Threat Defense IPsec Virtual Tunnel Interface

Threat Defense supports Virtual Tunnel Interfaces (VTIs), which are routable logical interfaces. You can use these interfaces to apply static and dynamic routing policies. VTIs simplify VPN configuration by eliminating the need for static crypto map access lists and tracking remote subnets. They enable route-based IPsec VPNs, where the threat defense device encrypts or decrypts traffic based on routing table entries. VTIs support static and dynamic routes, but not multicast.

Static Virtual Tunnel Interface

A static Virtual Tunnel Interface (SVTI) is a type of routable virtual interface used to establish site-to-site IPsec VPN tunnels introduced in Version 6.7. These interfaces establish always-on, bidirectional IPsec VPN tunnels, allowing either connected device to initiate the connection. Using these interfaces, you can create tunnels between two Threat Defense devices or between a Threat Defense and other Cisco or third-party devices.

Dynamic Virtual Tunnel Interface

Dynamic VTI, introduced in Version 7.3, is a virtual tunnel interface for point-to-multipoint VPNs. It uses a virtual template for dynamic instantiation and management of IPsec tunnel interfaces. The virtual template dynamically generates a unique virtual access interface for each VPN session. Dynamic VTI supports multiple IPsec security associations and accepts multiple IPsec selectors proposed by the spoke. This interface is unidirectional, where only spokes can initiate the tunnel establishment connection.

In a hub-and-spoke deployment, when a spoke device initiates a connection to the hub, the hub utilizes the virtual template to create a unique virtual access interface for each spoke.

Deploy an SD-WAN Overlay Using Cisco Secure Firewall Management Center

Establishing a secure network infrastructure connecting remote branches to the central headquarters is challenging. Manually configuring and deploying these devices within an SD-WAN topology is time-intensive and error-prone, potentially leading to inconsistencies in network settings and security vulnerabilities across different locations.

Management Center allows you to easily configure VPN tunnels and routing configuration between your centralized headquarters (hubs) and remote branch sites (spokes) using the new SD-WAN wizard. This wizard automatically configures route-based VPN tunnels with Dynamic Virtual Tunnel Interfaces (DVTIs) on the hubs and SVTIs (Static Virtual Tunnel Interfaces) on the spokes, along with BGP configuration of the overlay network.

For details on the workflow, and configuration of an SD-WAN overlay using the Management Center’s SD-WAN wizard, see Deploy an SD-WAN Overlay Using Cisco Secure Firewall Management Center.

Route Application Traffic Using Direct Internet Access

This section provides information for routing application traffic using Direct Internet Access (DIA).

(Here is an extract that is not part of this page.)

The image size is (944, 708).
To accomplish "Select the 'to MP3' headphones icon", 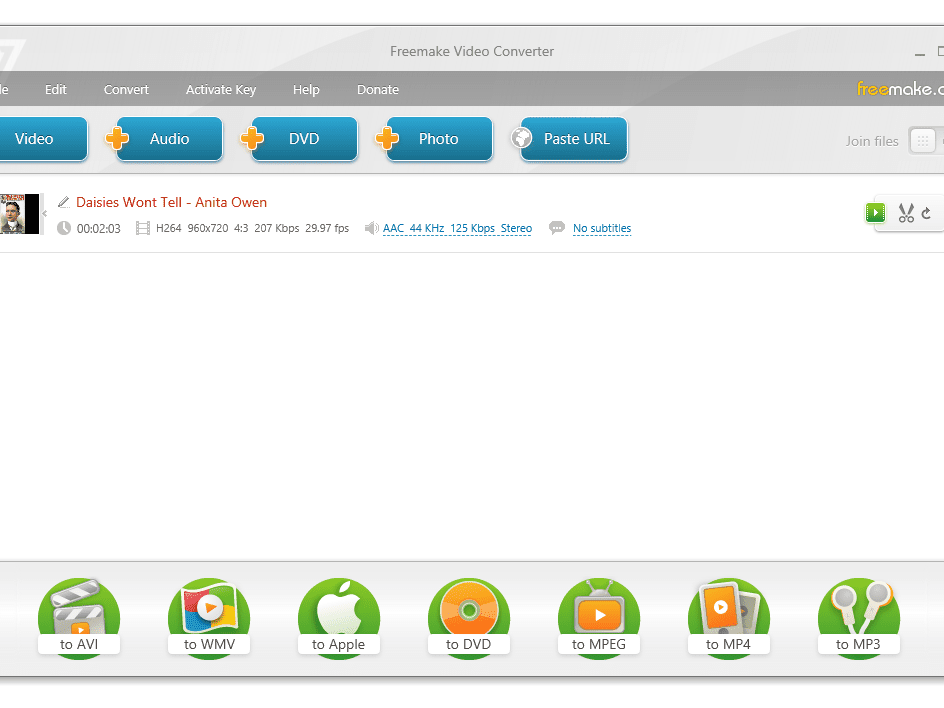I will click(x=859, y=614).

Challenges with Traditional Networks

Traditionally, network deployments use a perimeter firewall at a central site to provide secure access for both local and branch users. While this architecture delivers the required connectivity, it routes all internet traffic through the central site via an encrypted VPN tunnel. This approach can lead to increased packet latency, drops, and jitter. Additionally, it often results in higher costs, greater bandwidth consumption, and more complex network management.

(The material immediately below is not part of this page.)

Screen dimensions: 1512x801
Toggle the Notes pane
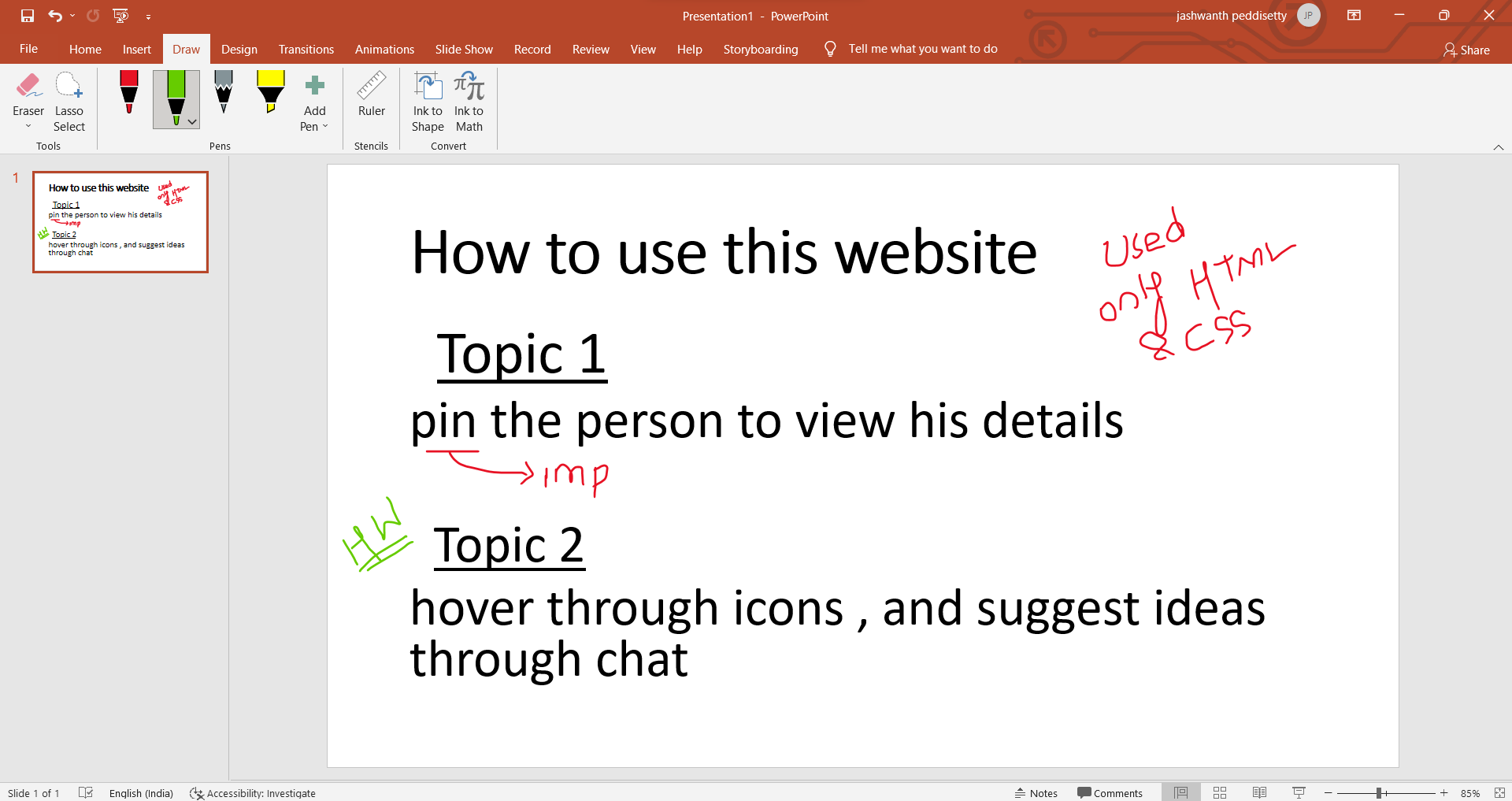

Overview of Direct Internet Access

One way to address the challenges of traditional networks is to implement Direct Internet Access (DIA). DIA is a key SD-WAN feature available with Cisco Secure Firewall. It leverages Policy-Based Routing (PBR) and is also known as application-aware routing.

With DIA, application traffic from the branch office is routed directly to the internet, bypassing the need to tunnel internet-bound traffic through the headquarters. This feature reduces latency and enhances user experience. The branch Firewall Threat Defense device is set up with an internet exit point. A PBR policy is applied to the ingress interface to identify traffic based on attributes such as network, port, username, user groups, applications, and security group tags (SGTs) defined in an extended access control list. The identified traffic is then forwarded through the egress interfaces directly to the internet.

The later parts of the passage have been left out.